Lee, que ficou conhecido como um dos primeiros analistas de bancos tradicionais a defender o Bitcoin quando ainda era estrategista do J.P. Morgan, assumiu a liderança da BitMine com a meta ambiciosa de torná-la a maior detentora institucional de Ethereum no mundo.
Hoje, a empresa já possui 3 milhões de tokens, cerca de 2,5% do fornecimento global, avaliados em mais de US$ 15 bilhões. O objetivo é alcançar 5% do total circulante.
“Somos essencialmente uma ligação entre como Wall Street vê o futuro do Ethereum”, afirmou Lee durante o podcast Crypto Playbook da Fortune .
Apesar dos desafios técnicos da rede, ele mantém a crença de que o Ethereum continua sendo “a blockchain de Wall Street” — especialmente à medida que bancos e instituições financeiras passam a testar stablecoins e ativos tokenizados sobre sua infraestrutura.
“Se isso não é o estouro de uma bolha, o que seria?”
O entusiasmo, porém, parece ter ultrapassado os fundamentos. Um número crescente de empresas de tesouraria cripto está sendo negociado abaixo do valor patrimonial líquido (NAV) — ou seja, valendo menos do que o próprio valor dos ativos digitais que detêm.
“Várias DATs estão listadas com desconto sobre suas carteiras. E mais companhias desse tipo seguem sendo lançadas a cada mês. Se isso não é o estouro de uma bolha, o que seria?”, questionou Lee .

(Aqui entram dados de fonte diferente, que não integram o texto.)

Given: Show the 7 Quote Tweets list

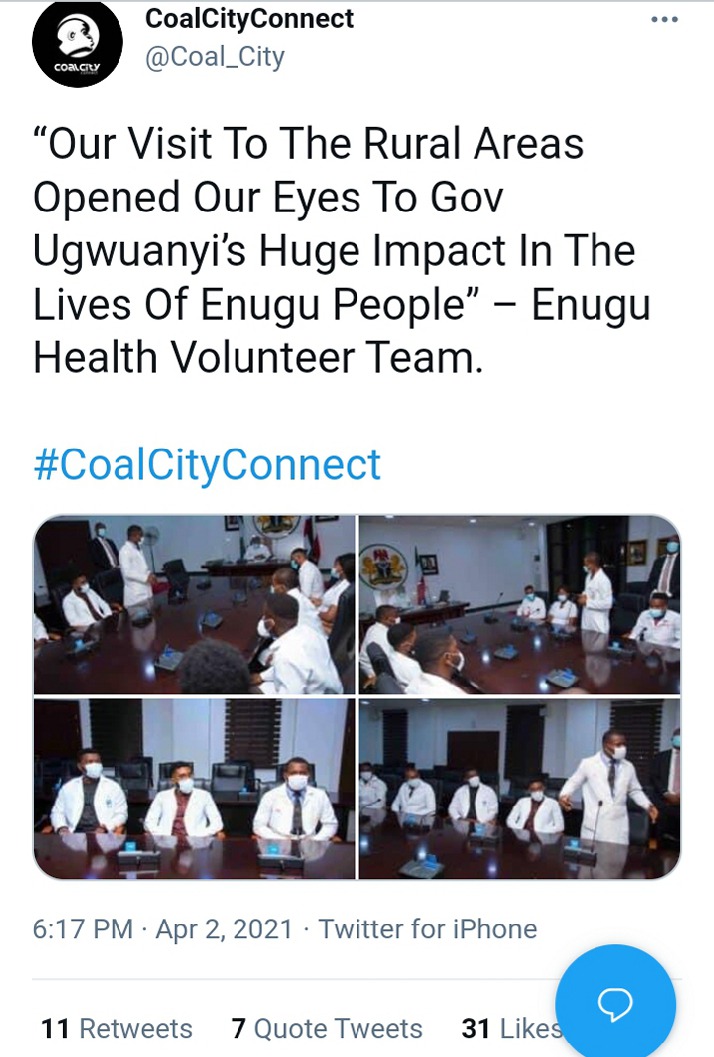Looking at the screenshot, I should click(327, 1029).
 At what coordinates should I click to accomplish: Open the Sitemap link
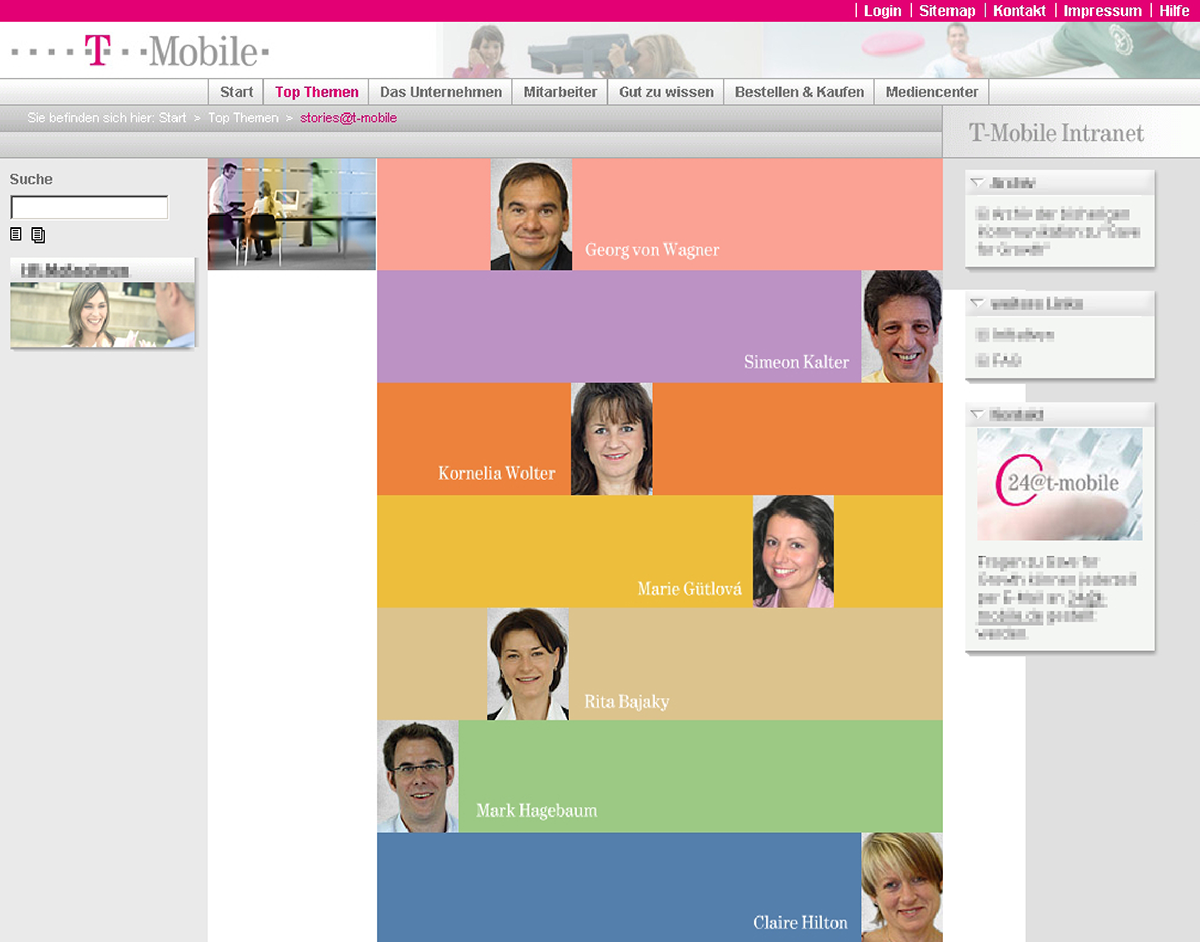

A analogia com o movimento iniciado por Michael Saylor na MicroStrategy, em 2020, é inevitável. Na época, a compra massiva de bitcoins corporativos inspirou dezenas de empresas a seguirem o mesmo caminho. Agora, parte delas enfrenta o que parece ser o fim de um ciclo de euforia.
Risco de concentração e lição para investidores
Para o Fábio Murad, CEO da SpaceMoney e criador do método Super ETF, o estouro das DATs é um lembrete de que exposição concentrada em um único tipo de ativo digital representa alto risco estrutural.
“O investidor precisa entender que tecnologia e preço são coisas diferentes. Você pode acreditar na inovação do blockchain, mas isso não justifica alocar 100% do patrimônio em ativos de altíssima volatilidade”, afirma Murad.
Ele reforça que disciplina e diversificação global são pilares de qualquer carteira inteligente:
“Enquanto muitos buscam o próximo ‘boom’ cripto, o investidor de verdade busca renda passiva previsível, como fazemos com ETFs internacionais e operações Covered Call em dólar. É assim que se constrói riqueza real”, conclui Murad.
Uma correção que pode fortalecer o setor
Embora o mercado tema o colapso, especialistas avaliam que o atual movimento pode ser saudável. Assim como ocorreu em outras bolhas tecnológicas, o excesso de capital tende a ser eliminado, abrindo espaço para empresas mais sólidas sobreviverem.
As DATs que mantiverem transparência de governança, reserva real de criptoativos e estratégias sustentáveis podem sair fortalecidas.
Em um contexto de maior regulação e escrutínio, o setor pode evoluir — menos como uma promessa especulativa e mais como uma ponte estável entre o mercado financeiro tradicional e o universo digital.
O investidor de bom senso
A lição final é antiga: o que John Bogle, criador dos fundos de índice, defendia há décadas continua atual. O mercado recompensa a paciência, não a euforia. Investir com método e custos baixos segue sendo a forma mais eficiente de capturar o valor real da economia — digital ou não.